今回は、そんな疑問をわかりやすく解説します。
4月1日生まれが、早生まれの理由
この答えは、3つの法律「学教法」「教育基本法」「民法」を組み合わせることでわかります。
【学校教育法】小学校は、4月1日からはじまります
この事は、学教法の第四章・第三節「学年及び授業日」の第五十九条 に、『小学校の学年は、四月一日に始まり、翌年三月三十一日に終わる』と書かれています。
学年が4月から3月までというのは、皆さん知っての通りですよね。
【教育基本法】小学校に入学できるのは満6歳から
次は、学校教育法。第二章「義務教育」の第十七条に、『保護者は、子の満六歳に達した日の翌日以後における最初の学年の初めから、満十二歳に達した日の属する学年の終わりまで、これを小学校又は特別支援学校の小学部に就学させる義務を負う』と規定されています。
これも皆さん経験してきた通り、小学校は6歳からです。
第二章「義務教育」
第十七条 保護者は、子の満六歳に達した日の翌日以後における最初の学年の初めから、満十二歳に達した日の属する学年の終わりまで、これを小学校、義務教育学校の前期課程又は特別支援学校の小学部に就学させる義務を負う。ただし、子が、満十二歳に達した日の属する学年の終わりまでに小学校の課程、義務教育学校の前期課程又は特別支援学校の小学部の課程を修了しないときは、満十五歳に達した日の属する学年の終わり(それまでの間においてこれらの課程を修了したときは、その修了した日の属する学年の終わり)までとする。
学校教育法より引用
【民法】満6歳に達する日、実は誕生日ではない
そして3つめは民法です。第143条「暦による期間の計算」に、『起算日に応当する日の前日に満了する』と、暦の計算方法が規定されています。
これはちょっと難しいのですが、前日が終了する瞬間に一つ歳を取ることになります。
具体的には、4月1日が誕生日の場合、前日の3月31日が終了する時(午後12時 / 24時)に歳を取ります。4月1日生まれは、3月31日が終わる瞬間に満6歳になり、早生まれに入る訳です。
そのため、4月2日生まれから翌年の4月1日生まれの児童生徒まで一学年が構成されています。
第百四十三条「暦による期間の計算」
週、月又は年によって期間を定めたときは、その期間は、暦に従って計算する。
2 週、月又は年の初めから期間を起算しないときは、その期間は、最後の週、月又は年においてその起算日に応当する日の前日に満了する。ただし、月又は年によって期間を定めた場合において、最後の月に応当する日がないときは、その月の末日に満了する。
民法より引用
以上が、4月1日生まれが早生まれの理由です。3つめの民法の部分がわかりにくいですが、上記3つの法律が組み合わさって、誕生日が4月1日の子は、早生まれになるのです。
病院に頼めば出生日を4月2日に変更してもらえる?
人によっては、4月1日の生まれの子を、4月2日にしたい方もいるでしょう。
しかし、そんな事はできません。
ネットで「4月1日 出産」と検索すると、事例、相談、体験談などが沢山ヒットします。それらを見た感じでは、出産日の変更はまず無理です。なぜなら、病院が虚偽の証明書を発行することになるからです。

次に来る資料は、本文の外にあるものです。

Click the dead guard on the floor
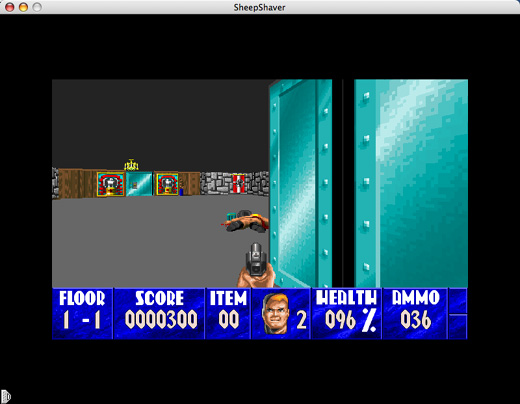Screen dimensions: 520x404 [x=246, y=221]
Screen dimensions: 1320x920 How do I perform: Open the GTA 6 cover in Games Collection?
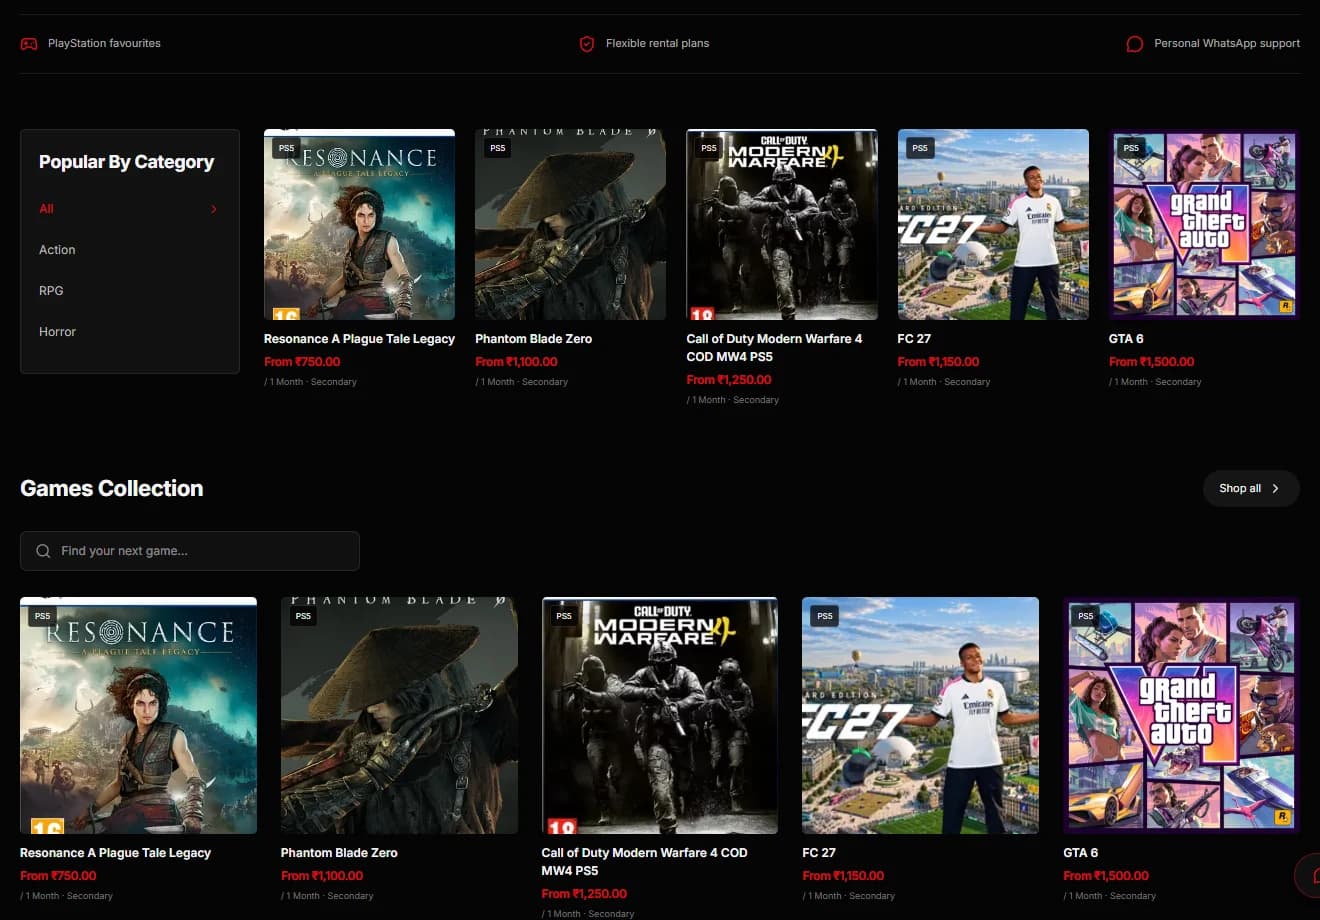(x=1181, y=716)
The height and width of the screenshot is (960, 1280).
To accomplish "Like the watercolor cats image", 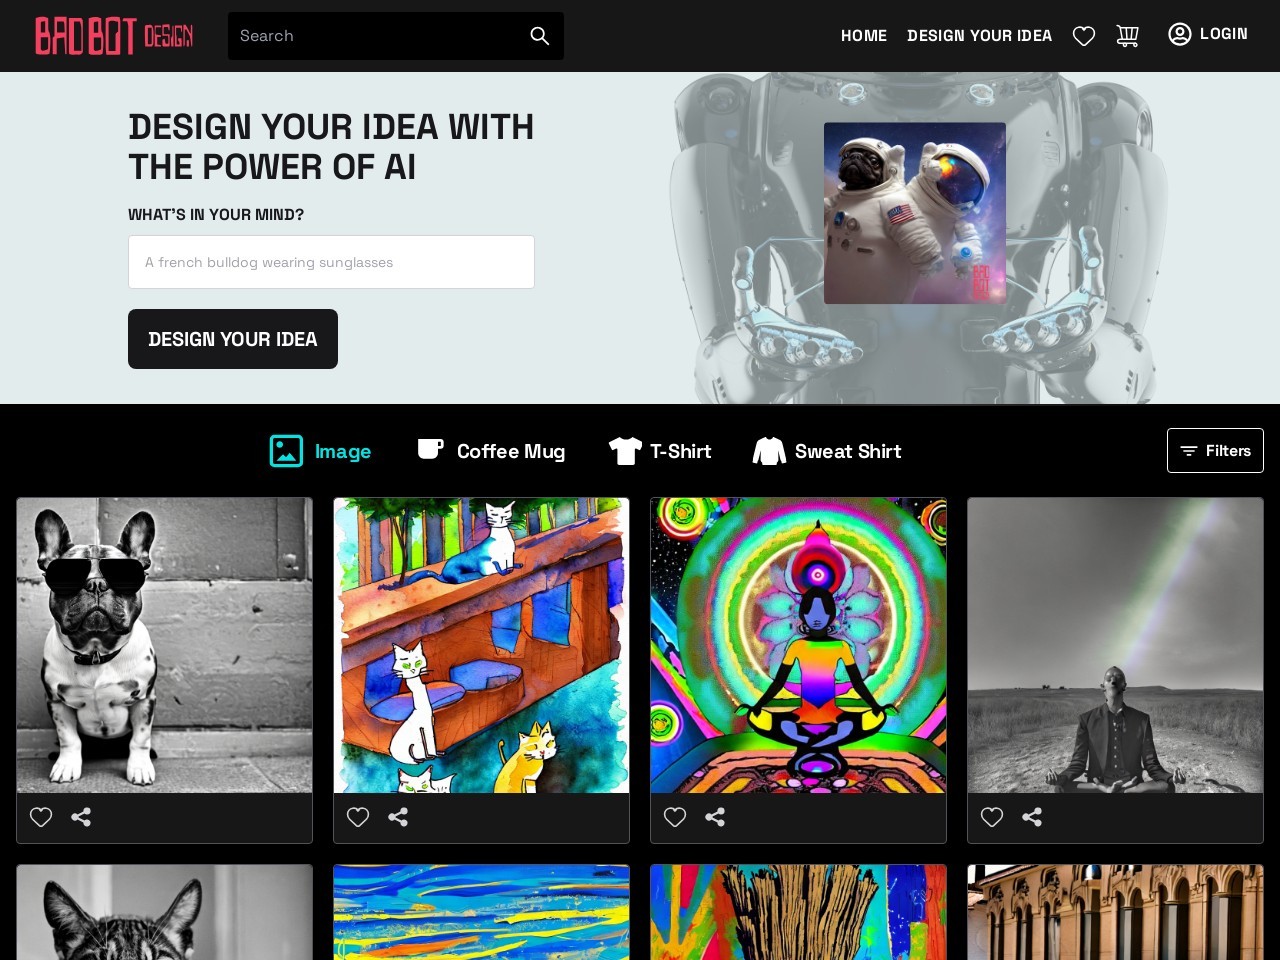I will coord(358,817).
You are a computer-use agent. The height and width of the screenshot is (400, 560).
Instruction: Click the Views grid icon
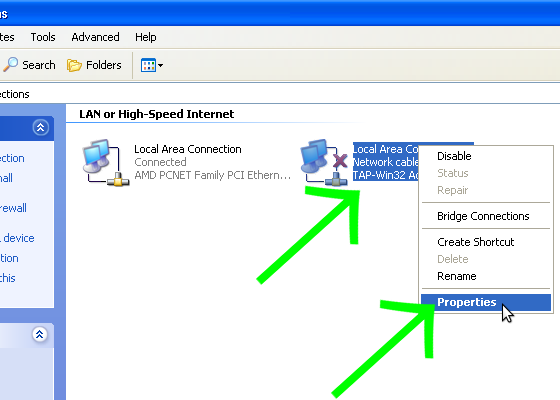(148, 65)
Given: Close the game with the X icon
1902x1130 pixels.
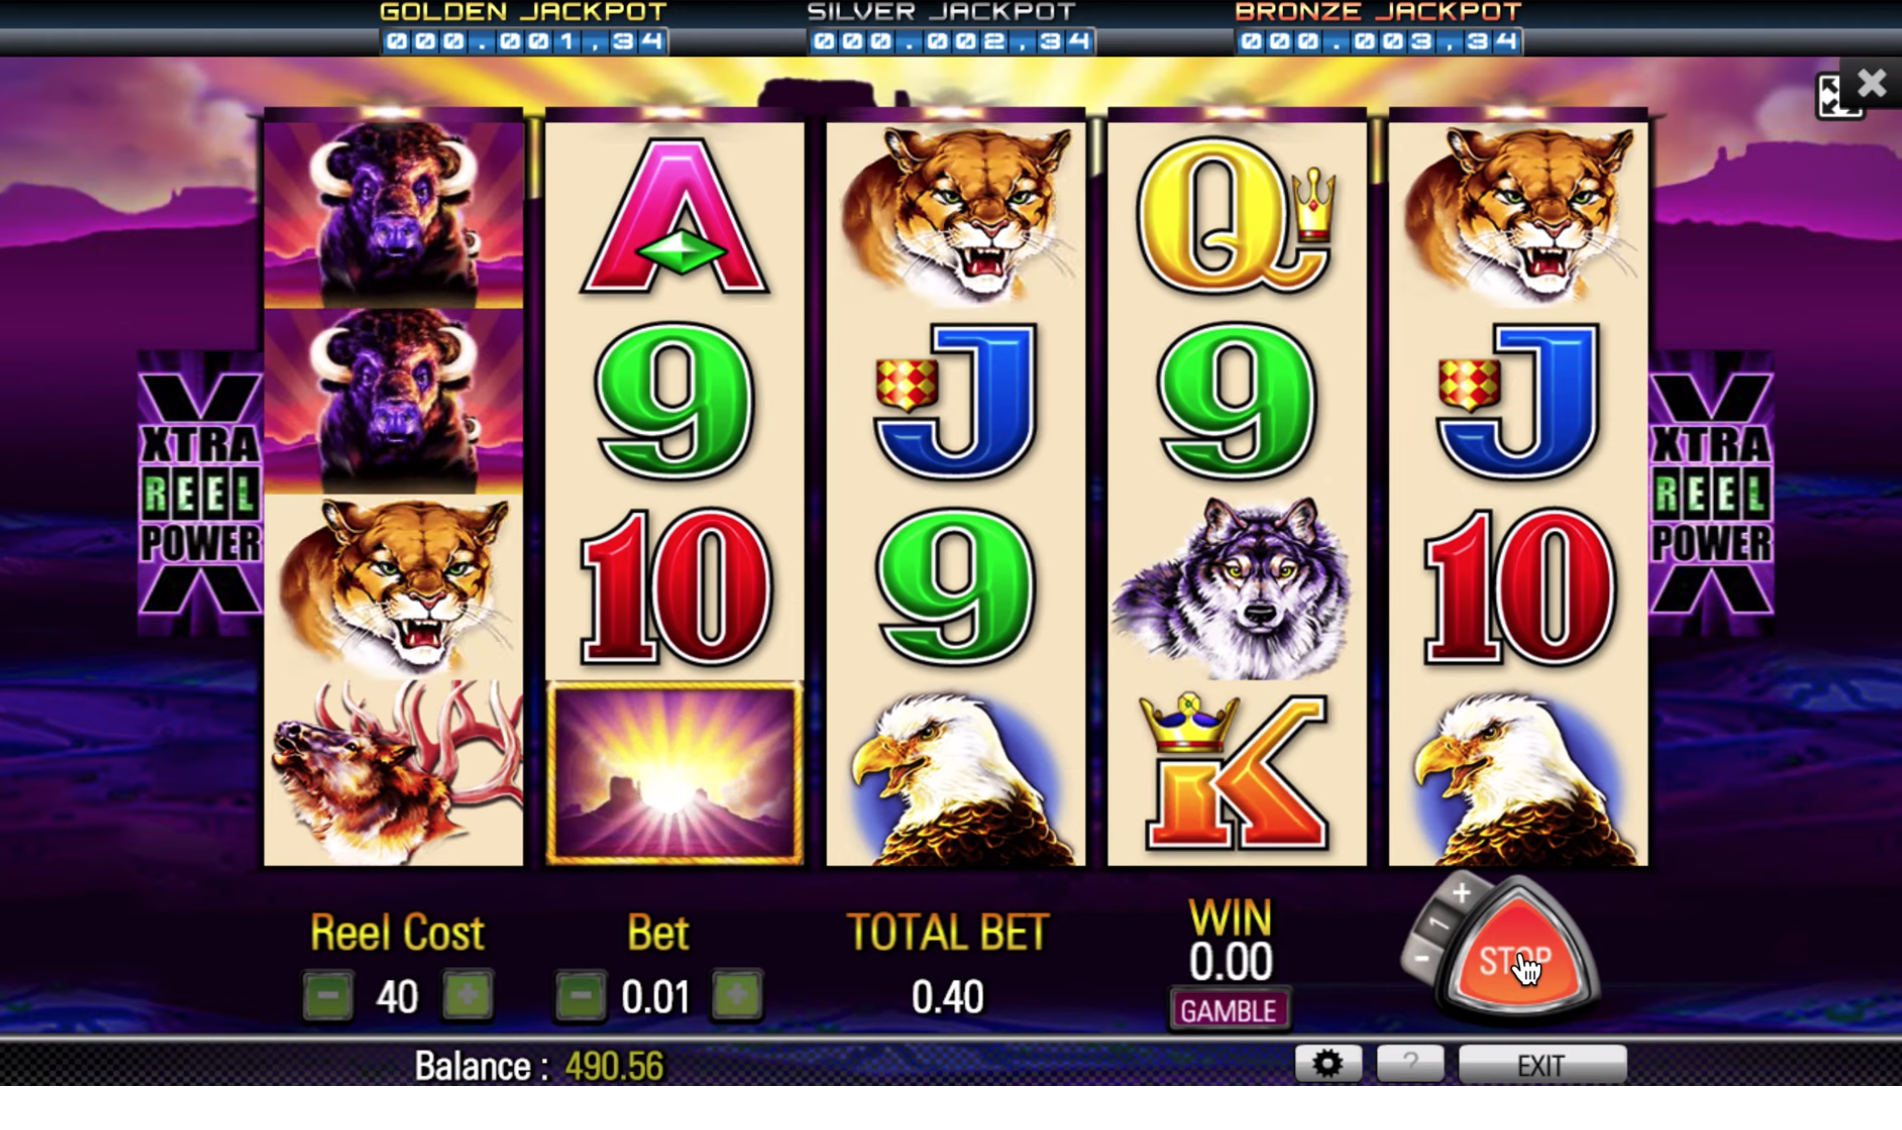Looking at the screenshot, I should tap(1872, 83).
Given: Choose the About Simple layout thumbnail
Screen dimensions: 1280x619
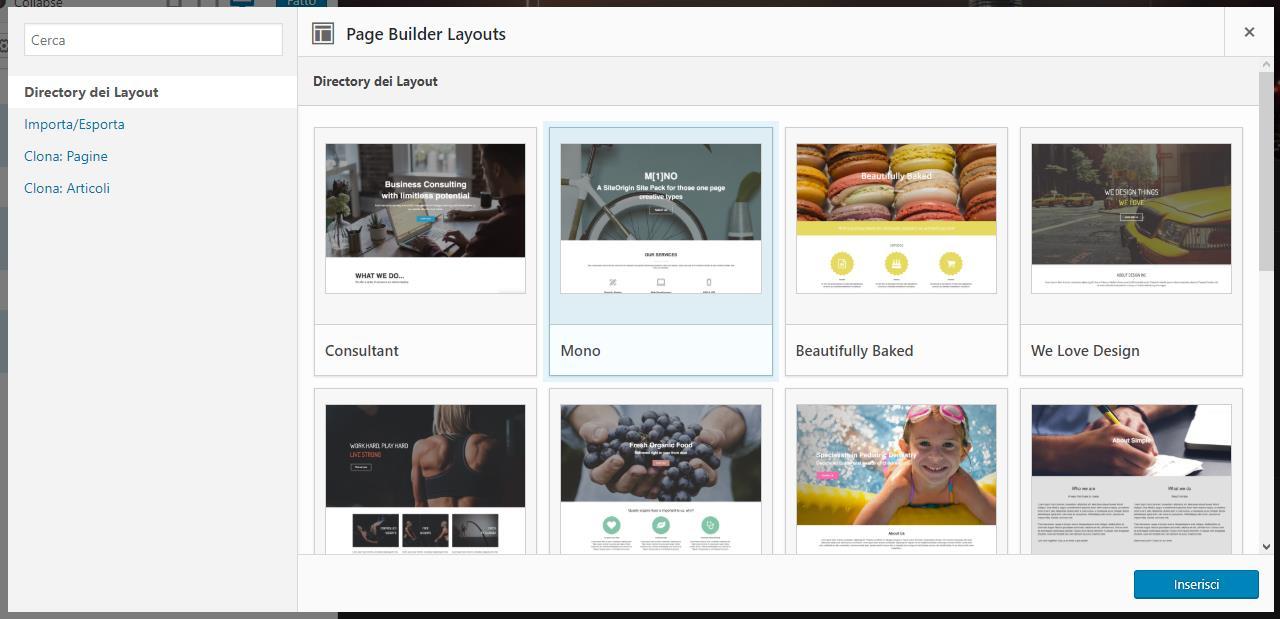Looking at the screenshot, I should [1131, 478].
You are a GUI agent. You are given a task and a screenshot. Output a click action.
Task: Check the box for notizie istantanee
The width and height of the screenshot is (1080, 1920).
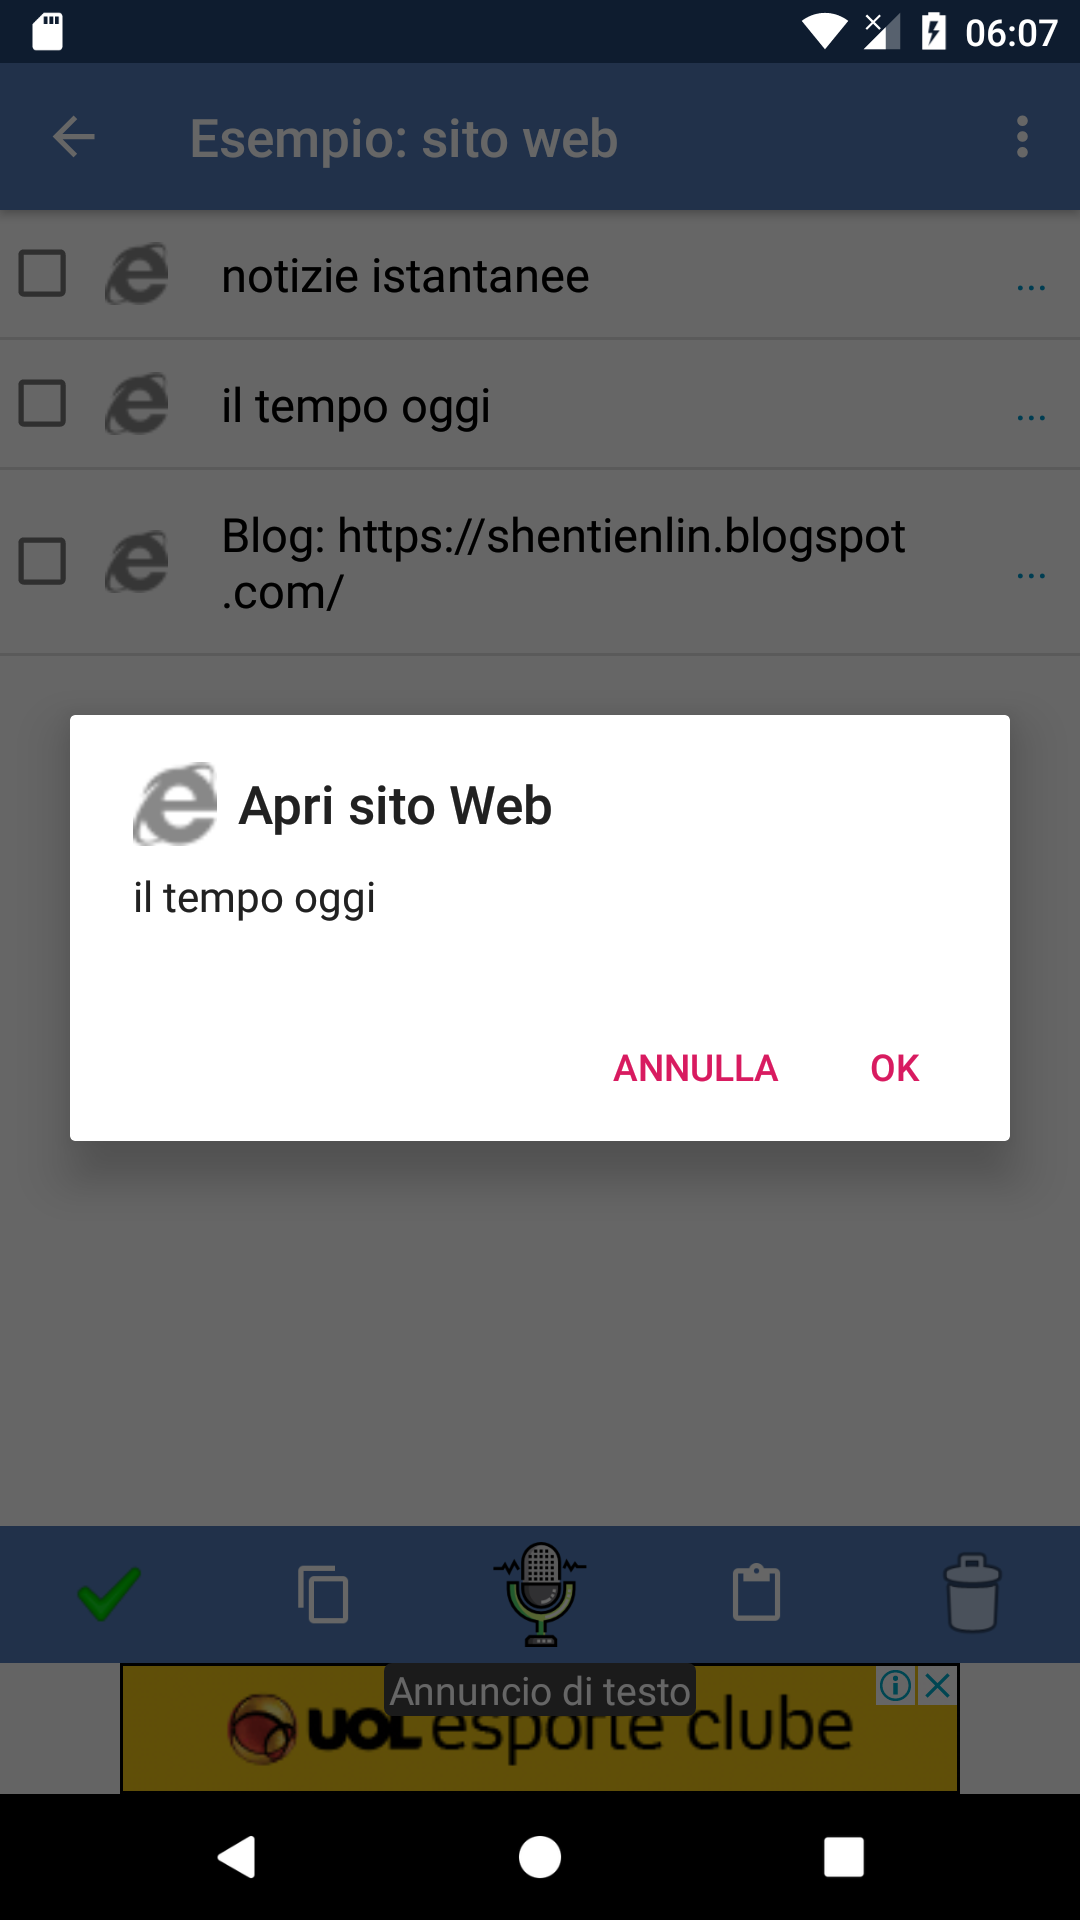point(43,274)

ただし昔は、「あとにしたいから4月1日を2日に」「早く卒業させたいから4月2日を1日に」といった変更があったようなことが行われていたようです。しかし現代はそのようなことは行われておらず、この世に誕生した日を素直に受け入れるのが一般的となっています。
早生まれが「得生まれ」と言われる理由
余談ですが、昔は「早生まれ」のことを「得生まれ」という人が大勢いました。聞いたことがあるでしょうか。
これは、なぜか?
理由は「早く卒業して働ける」ことをメリットに考えていたからです。子育ての期間が短いのを良しとし、義務教育を早く終えて働き手となって欲しかったと考える親が多かったのです。
今は社会が豊かになる、得とは考えている親は少ないように思います。